The Obamacare Apocalypso Dancers

  Sarah Palin spun the applause meter at the 2008 Republican National Convention when she quoted Ronald Reagan:

  "You and I are going to spend our sunset years telling our children, and our children's children, what it once was like in America when men were free."

  One wonders what the meter would have read if Palin pointed out that Reagan said those words to warn against the freedom-hating menace of Medicare.

  Let's imagine "our sunset years" without Medicare.

   The other day, President Obama told fellow Democrats they are on the "right side of history" with the Affordable Care Act.

   Looking back to Reagan's "sunset" line, within history's scope, how wrong could one be? And today?

   Before adjourning for a month, the U.S. House affirmed its status as American history's most ineffectual legislative body when it voted for the 40th time to abolish or gut the Affordable Care Act.

    Fear this, America: On Jan. 1, the most important consumer protections in U.S. health-care history will become law.

   No longer will insurers be able to discriminate against people because of pre-existing conditions, where they work, or what their genders are.

   Most importantly, hospital bill payers won't be paying for services for so many uninsured Americans, as health insurance will not only be the right it always should have been, but will be an obligation. It will be duly subsidized, understand, because health-care dollars are better spent on the front end, the preventive end, than at the dying end, and in the emergency room.

    Let's hear it from the "anti-freeloader" chorus for this, folks — the "no free lunch" crowd, the "boot straps" crowd. Why exactly would this crowd have been stubbornly protective of the status quo, which includes the highest cost of health care in the civilized world, in large part because of the uninsured showing up at the ER, driving up everyone's hospital bills and insurance premiums?

      The effort to repeal "Obamacare" flies in the face of the positive indicators already developing around it.

    Consider the recent projection from the Social Security and Medicare Board of Trustees that lower costs have extended the life span of the Medicare trust fund. The Affordable Care Act is credited in part for already holding down the cost of Medicare Advantage.

   Consider this eat-my-words admission by Obamacare critic and Forbes columnist Rick Ungar about rates submitted by insurers under California's new health exchanges, "I was indeed shocked by the proposed premium rates . . . far lower than what I expected."

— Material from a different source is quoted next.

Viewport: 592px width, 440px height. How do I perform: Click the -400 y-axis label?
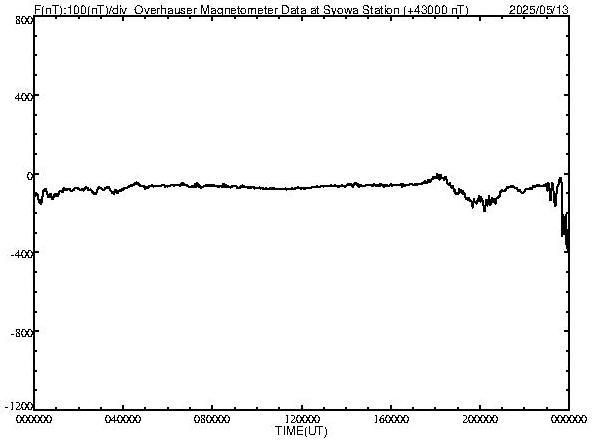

  What about the now-delayed employer mandate, portrayed as a costly job-killing cataclysm in the making? An Urban Institute study finds "the law leaves large businesses' costs per person largely untouched and reduces them for small businesses."

    In The New Republic, Noam Scheiber comments on the panic besetting tea party devotees as the benefits and protections of the Affordable Care Act kick in and present themselves on the horizon.

   "If you want to appreciate how truly incorrigible conservatives are on the subject," he writes, "I recommend watching them grapple with the early news about Obamacare implementation, which has suggested the program could work better than anticipated.

     "It's a bit like watching a speculator learn he's bet his life savings on a failing company — which is to say, chock full of denial and elaborate self-delusion."

    Back to that memorable Reagan line warning about government taking a new role in health care: As we all know, Medicare sucked the freedom right out of our lungs, making America weak and unwilling, with its leeching seniors and workers expecting something for nothing.

    Oh, wait. That hasn't happened. This is a great country, and when it covers millions more of us against health catastrophe, it will be greater.